1. Realize that behavior is a tool we all deploy to secure a desired outcome. Instead of allowing yourself to be baited by others’ behavior, consider what the individual is using his/her behavior to achieve. Once you have clarity on their desired outcome, you’re equipped to more quickly identify effective methods for reducing acrimony.
2. In business interactions, consistently strive to subordinate the desire to feeling-based behavior to behaving in a way that facilitates the acquisition of needed business results.
3. Two-year-olds get to have tantrums. Adolescents get to have meltdowns. When professionals engage in emotionally volatile or immature behavior, it reflects badly on both the individual and the organization. What resonates with and catches the attention of those with the power to promote you is behavior that is poised and unflappable, even amid the provocative actions of others.
4. Focus on the Four “Ps”: Pay attention to others’ behavior. Identify Patterns in their behavior. Noticing patterns in others’ behavior helps you to Predict their behavior. Equipped with this knowledge, you can Package your own behavior accordingly.

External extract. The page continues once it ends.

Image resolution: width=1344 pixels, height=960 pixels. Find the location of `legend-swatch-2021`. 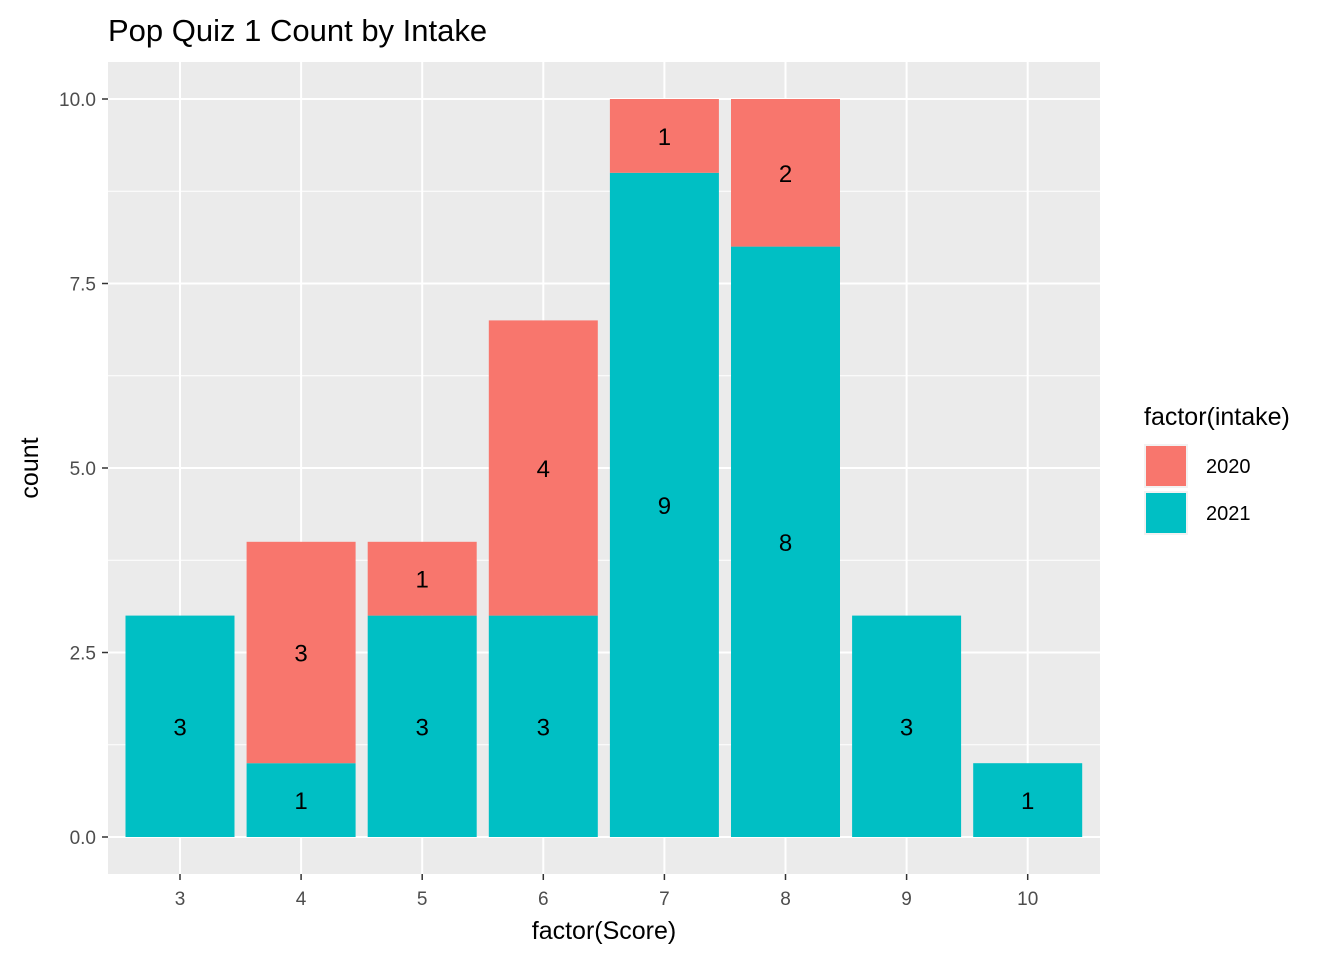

5. Make it your goal this year to develop an increased awareness of what you’re doing that impedes your interpersonal success, and to learn specifically how to modify your approaches to become more effective.
6. Developing versatility will help fast-track your relational effectiveness. Personal versatility will increase the ease with which you succeed, and the frequency with which you emerge as flameproof – even from high stakes venues. (OK…OK…maybe you’ll still be a little singed around the edges – but, hey – that’s a lot better than toasted!)